What you have to do: Gather the lines from the material that contain "arrow".

Listed records:
= = =

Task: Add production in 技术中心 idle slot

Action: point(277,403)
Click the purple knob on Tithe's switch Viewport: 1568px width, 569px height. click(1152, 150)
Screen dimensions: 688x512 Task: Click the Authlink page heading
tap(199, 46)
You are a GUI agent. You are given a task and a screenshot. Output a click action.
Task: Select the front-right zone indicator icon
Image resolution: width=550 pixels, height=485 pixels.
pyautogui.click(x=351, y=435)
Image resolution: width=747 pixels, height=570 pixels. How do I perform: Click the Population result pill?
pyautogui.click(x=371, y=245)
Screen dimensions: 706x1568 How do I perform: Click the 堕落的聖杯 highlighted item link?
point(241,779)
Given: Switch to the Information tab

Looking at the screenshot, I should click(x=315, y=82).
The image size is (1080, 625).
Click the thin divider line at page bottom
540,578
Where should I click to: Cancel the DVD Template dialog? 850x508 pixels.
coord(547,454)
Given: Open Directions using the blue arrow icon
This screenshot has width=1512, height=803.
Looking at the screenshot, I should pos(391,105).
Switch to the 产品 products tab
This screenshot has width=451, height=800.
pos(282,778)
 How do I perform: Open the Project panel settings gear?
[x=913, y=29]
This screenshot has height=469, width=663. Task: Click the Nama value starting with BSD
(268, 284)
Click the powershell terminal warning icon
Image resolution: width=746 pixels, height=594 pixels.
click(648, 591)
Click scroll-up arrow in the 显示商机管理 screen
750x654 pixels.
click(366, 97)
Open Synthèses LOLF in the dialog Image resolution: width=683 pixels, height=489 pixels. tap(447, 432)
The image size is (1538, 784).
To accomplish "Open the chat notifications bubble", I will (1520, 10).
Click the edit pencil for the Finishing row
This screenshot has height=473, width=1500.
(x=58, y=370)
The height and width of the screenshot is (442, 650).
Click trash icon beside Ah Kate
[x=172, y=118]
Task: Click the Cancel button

= = =

Answer to this exercise:
Given: Open Directions using the blue arrow icon
Click scroll-up arrow in the 显示商机管理 screen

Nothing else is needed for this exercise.